Sabine, du machst es mir wirklich nicht leicht mich zu entscheiden, wie ich Alban finde

Im letzten Abschnitt war ich total sauer auf ihn und wäre ihm am liebsten selbst an die Gurgel gegangen. Und was ist jetzt? Ich habe wieder Mitleid mit ihm, da Rogatus schon wieder versucht sich an ihm zu vergehen.
Dann hilft er auch noch Martin zu befreien, obwohl er doch eigentlich die Bruderschaft aufgekündigt hat und die beiden keine enge Beziehung haben.

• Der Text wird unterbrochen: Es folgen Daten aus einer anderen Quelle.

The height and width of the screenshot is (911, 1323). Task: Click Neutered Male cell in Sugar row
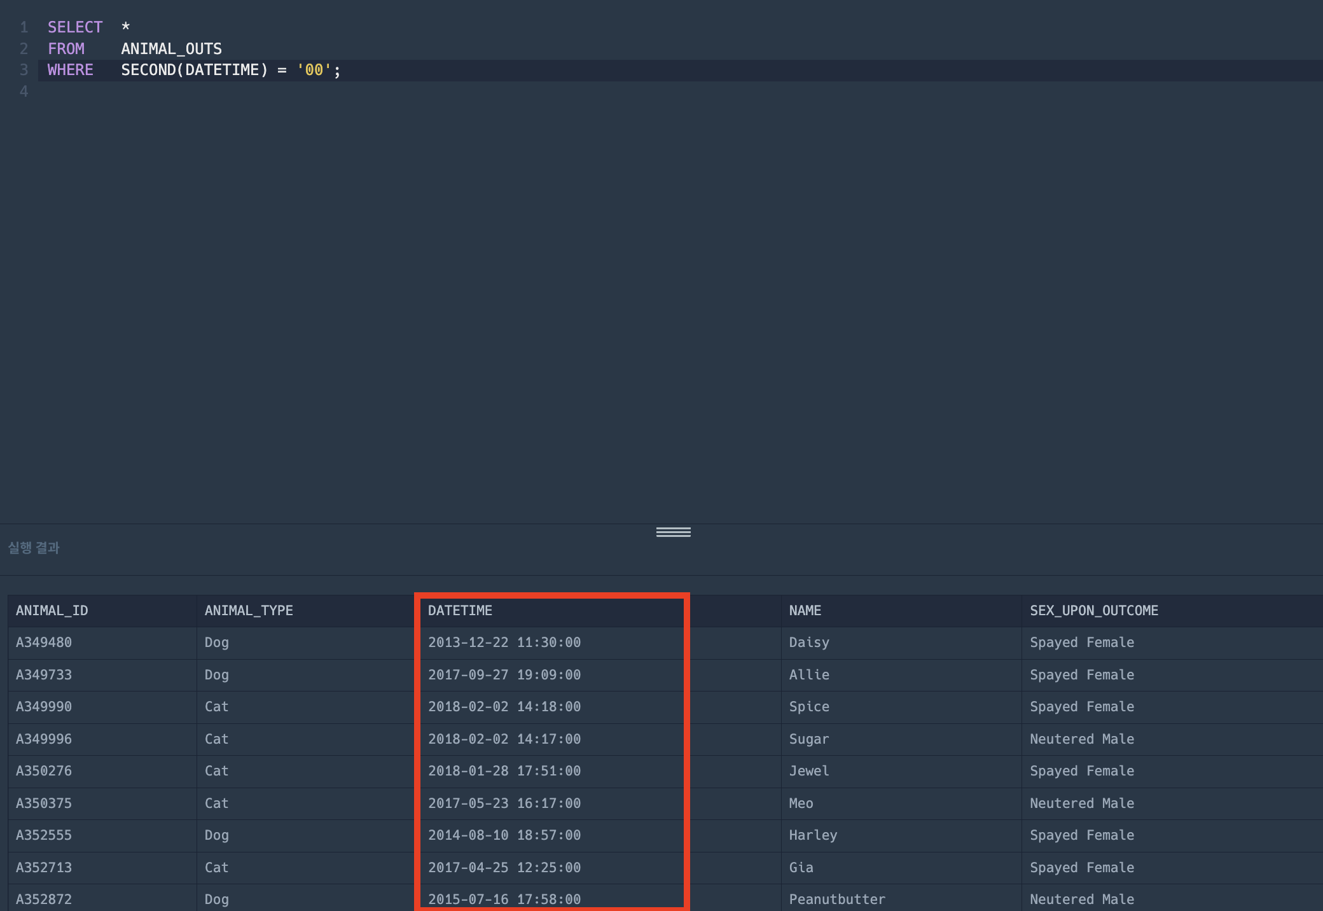point(1081,739)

Als Martin ihm, am Ende des Abschnitts, nicht hilft Jan Hus zu sehen, war das auch wieder ein Moment, in dem ich Alban langsam wieder mag.

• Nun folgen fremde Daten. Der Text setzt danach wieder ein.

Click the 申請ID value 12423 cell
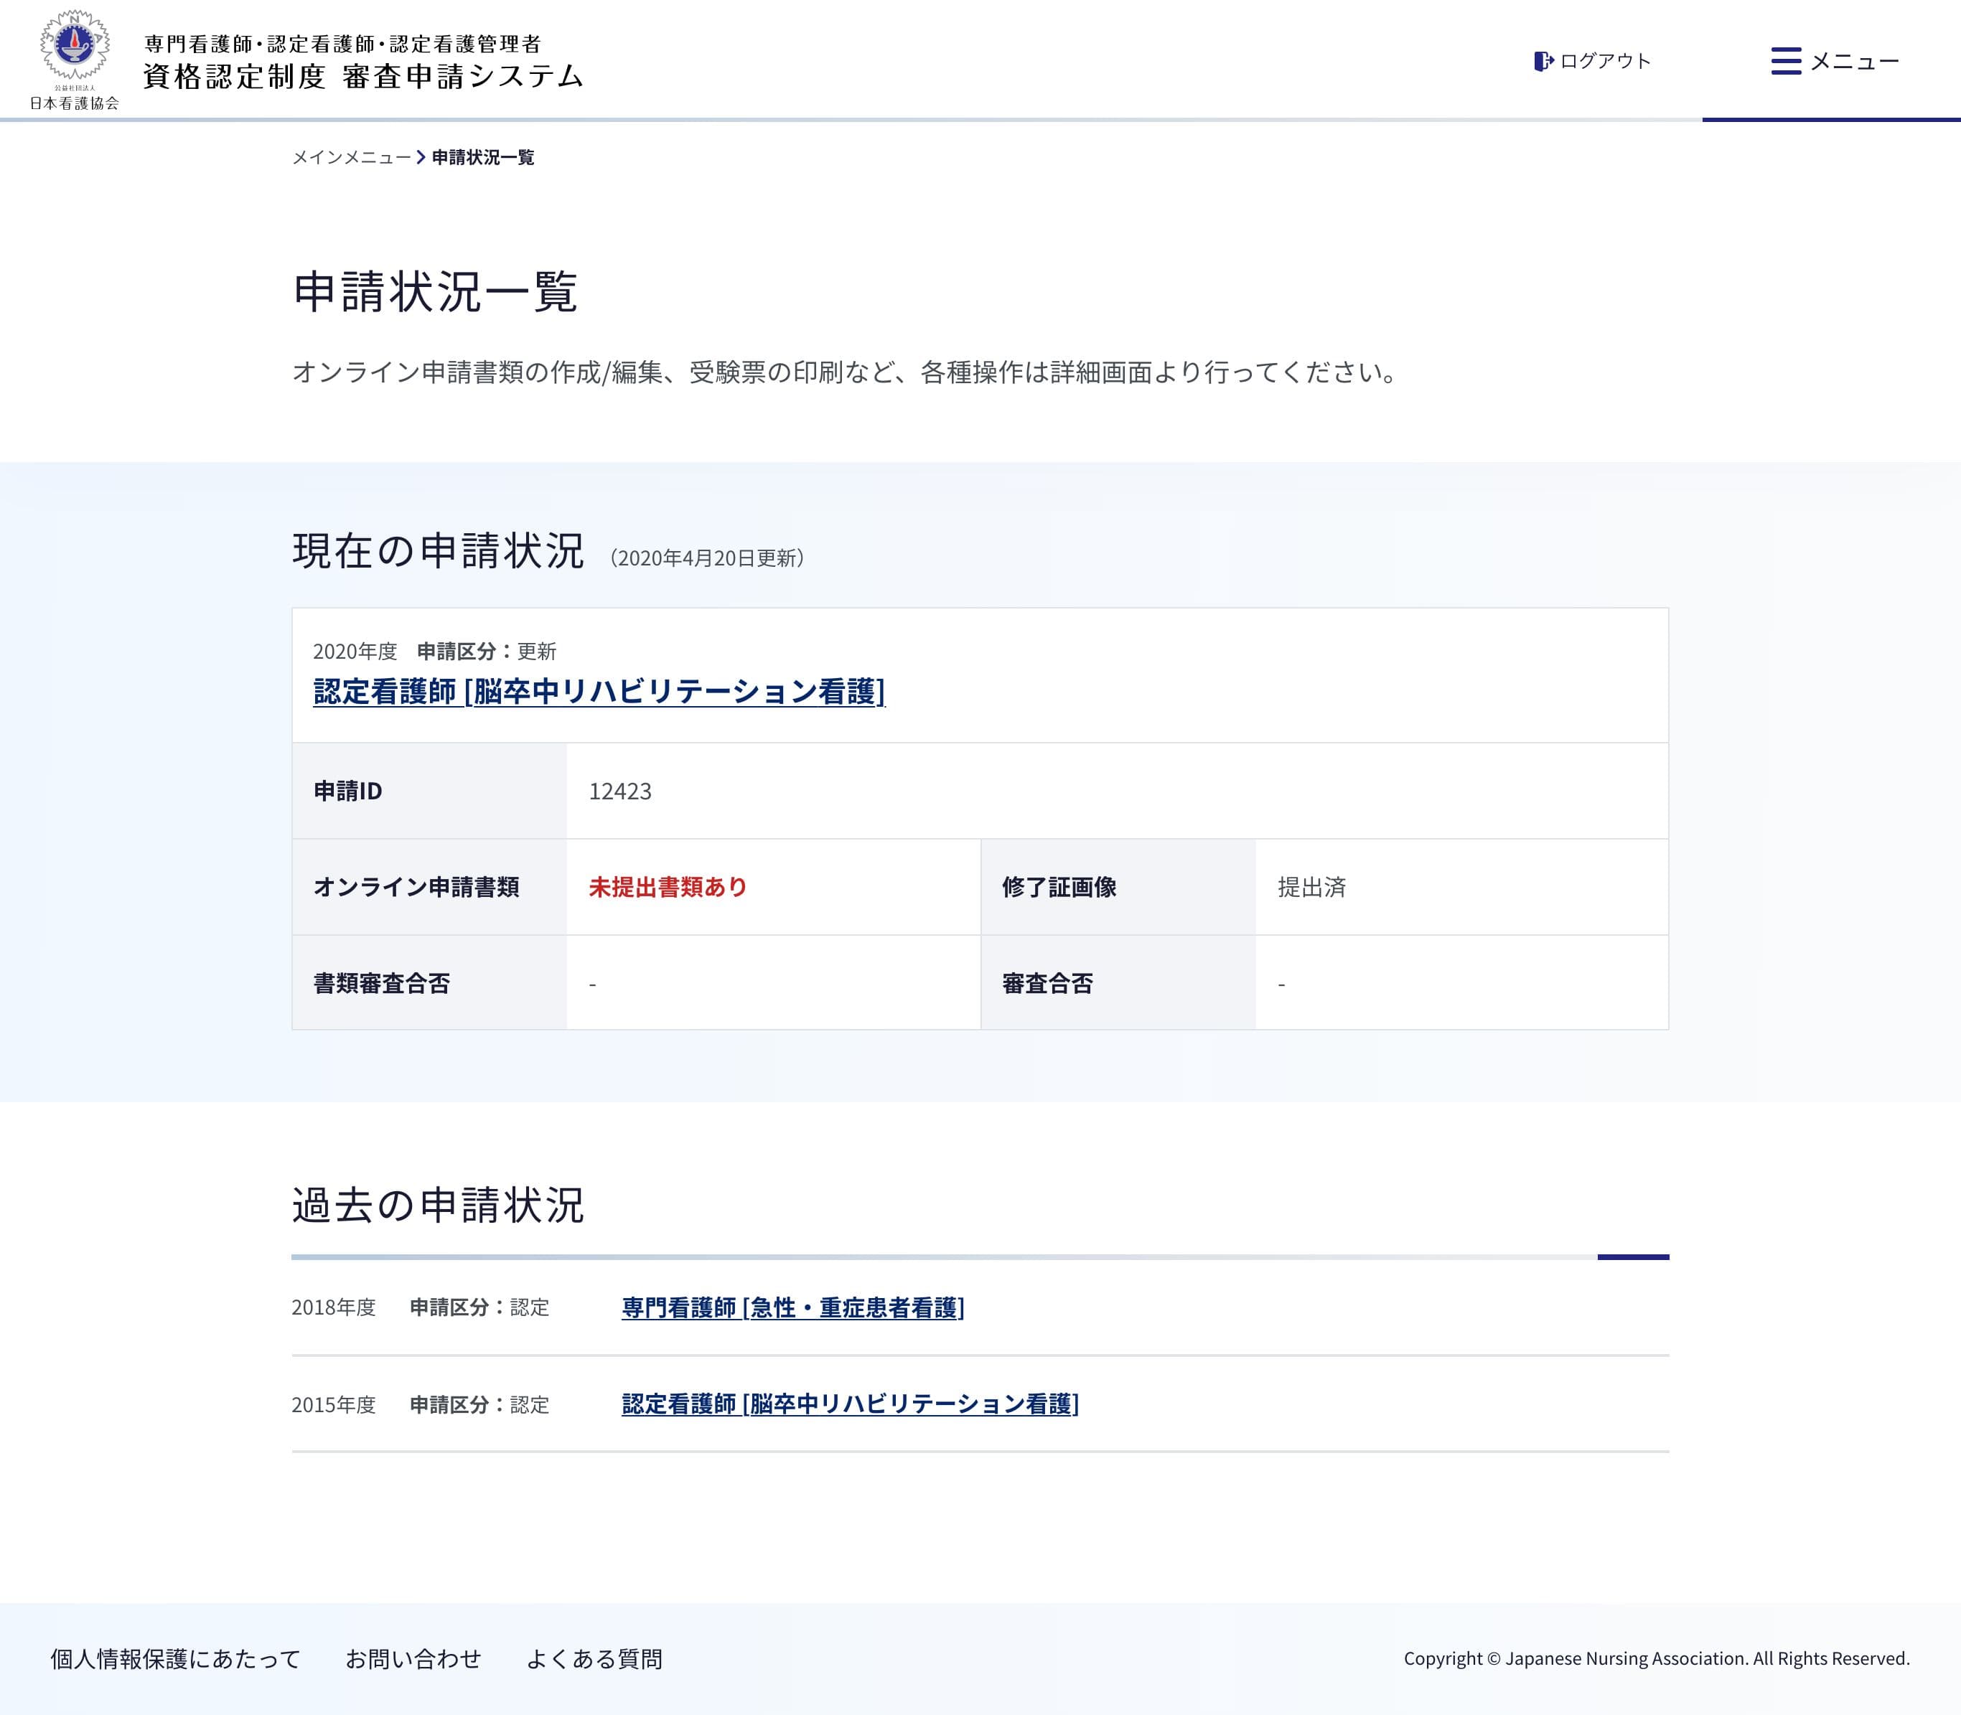1961x1715 pixels. 619,791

Obwohl ich Martin total gerne mag, hätte ich ihn am Ende gerne einmal geschlagen: Alban bittet ihn um etwas und er weiß, dass Alban diese Bitte sehr ernst ist und es ihn bestimmt viel Überwindung gekostet hat zu Martin zu gehen, und Martin lehnt einfach ab. Von ihm hätte ich dann doch etwas mehr Brudergefühl erwartet.
Aber vielleicht erfährt Susanna von dem Ganzen und stutzt Martin seinen Kopf zurecht.

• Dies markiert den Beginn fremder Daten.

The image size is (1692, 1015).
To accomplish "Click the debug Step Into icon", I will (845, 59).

Überhaupt finde ich, dass sich Martin hier in diesem Abschnitt sehr verändert hat. Ok eine Kerkerhaft ist wirklich kein Zuckerschlecken, aber er wirkt danach so angreifend und verletzend. Irgendwie fand ich ihn zu Beginn weicher und jetzt ist er so hart. Ich hoffe das legt sich wieder, besonders gegenüber Susanna. Sie kümmert sich im Kerker um ihn und dann ist er so barsch zu ihr

Auch wenn so an seinem Ego gekratzt wurde ist das eine Frechheit...
Rogatus Reaktion auf die Nachricht, dass Martin wieder frei ist, hat mir sehr gut gefallen

Ich kann mir wirklich nicht vorstellen, dass wir beide im Verlauf des Buches noch große Freunde werden. Da glaube ich eher daran, dass ich Alban genauso gerne mag wie Martin.
Es hieß ja auch, dass bald der Prozess gegen Wyclif ist und davon Jan Hus auch abhängig ist. Jetzt bin ich wirklich mal sehr gespannt, wie es mit ihm weiter geht und was die beiden Brüder noch mit ihm zu schaffen haben werden.